A imprensa liberal boliviana, refletida nos meios de comunicação brasileiros, tenta pintar as mobilizações como um arroubo setorial de agricultores, cocaleiros e outros setores camponeses. Os manifestantes negam. À rádio Kawsachun Coca, Andrés Almanza, secretário-geral da Federação Cocaleira de Chimoré, afirmou que a mobilização tem um caráter nacional e não setorial. Já Evo Morales denuncia a “repressão ao protesto social” nas suas redes sociais.
“O governo nacional, no lugar de resolver as justas demandas do povo que defende a democracia, reprime e ameaça criminalizar o protesto social. Não apenas reprimem como iniciam processos judiciais para amedrontar. As justas demandas se resolvem com diálogo, não com juízos, gases, ameaças de morte e feridos”, escreveu no X, antigo Twitter.
O golpe de 2019 e os bloqueios de estradas
Evo Morales, considerado maior líder cocaleiro da história da Bolívia, presidiu o país por três mandatos, entre 2006 e 2019. Seus governos foram marcados por fortes melhoras nos índices econômicos e sociais do país que tem grande predominância camponesa na sua demografia e economia, além de enorme presença indígena. Oriundo de ambos os setores, Morales é aclamado pela população historicamente desfavorecida do país. Foi em 2009, no fim do seu primeiro mandato, que a Bolívia se tornou um Estado Plurinacional e reconheceu as culturas indígenas como oficiais, incluindo os idiomas quéchua e aymara, amplamente falados.
Eis que em 2019, sob forte influência do Brasil de Bolsonaro, dos EUA de Trump e do capital internacional representado por Elon Musk, que estava de olho nas reservas minerais do país, um golpe foi gestado no país.
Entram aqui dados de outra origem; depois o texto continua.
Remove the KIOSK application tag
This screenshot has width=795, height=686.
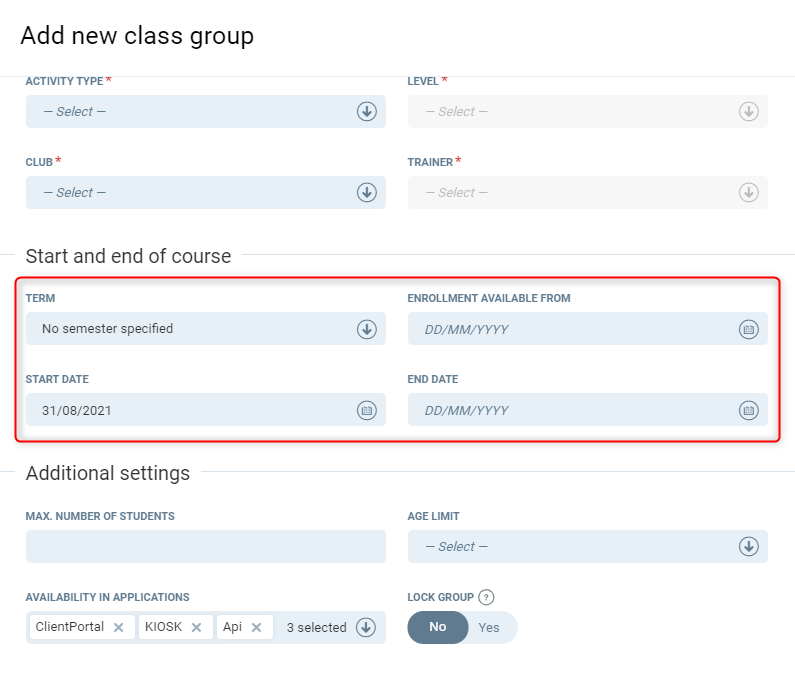197,628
Eleito para o seu quarto mandato, Evo foi acusado de fraudar as eleições.
A narrativa se espalhou pelos meios de comunicação e foi apoiada por uma série de políticos de extrema direita, entre eles Luis Camacho, governador do departamento de Santa Cruz e forte aliado do agronegócio brasileiro e do bolsonarismo. Um político com histórico anti-indígena e de aproximação com a extrema direita.
Não demorou para que Morales fosse deposto por um motim das polícias, apoiado pela inatividade do Exército. Morales teve de sair do país e a então presidenta do parlamento, Jeanine Áñez, assumiu a presidência.
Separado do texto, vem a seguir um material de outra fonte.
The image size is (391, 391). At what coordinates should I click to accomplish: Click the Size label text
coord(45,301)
Entrou o ano de 2020 e a presidenta em exercício tinha a obrigação de convocar eleições. No entanto, Luis Arce, ex-ministro da economia de Morales, a derrotaria com folga no pleito de acordo com as pesquisas. Áñez então aproveitou a pandemia para ir adiando o processo eleitoral ao infinito, enquanto promovia o desmonte do Estado Plurinacional. Mas foi justamente o povo camponês e indígena, que hoje também se levanta, quem pressionou pela realização das eleições.
E o principal instrumento de protesto foram justamente os bloqueios de rodovias. Se nesta quinta (25) foram registrados 22 bloqueios, em 2020 durante a campanha de recuperação da democracia chegaram a ser registrados quase 500 bloqueios em todo o país numa mesma data. Foram meses de uma campanha de protestos populares até que as eleições fossem marcadas. Depois mais alguns meses de campanha e Luis Arce finalmente foi eleito.
Arce e Evo rompidos
Arce foi apoiado por Evo, mas após sua eleições, é de comum percepção a muitos analistas bolivianos e a figuras do próprio partido, o MAS, que o novo presidente começou a crescer internamente, quebrando a hegemonia do antigo líder. Foi a deixa para um racha entre os dois líderes.
Economista de formação e responsável por uma exitosa política econômica durante os governos Morales, Luis Arce teria um perfil mais tecnocrático e menos esquerdista. Os dois então passaram a disputar a hegemonia do MAS até que finalmente romperam. Morales chegou a acusar David Choquehuanca (atual vice-presidente que foi seu Chanceler no passado) de promover uma campanha difamatória contra ele. Dessa vez, tece duras críticas ao governo pela repressão aos seus apoiadores.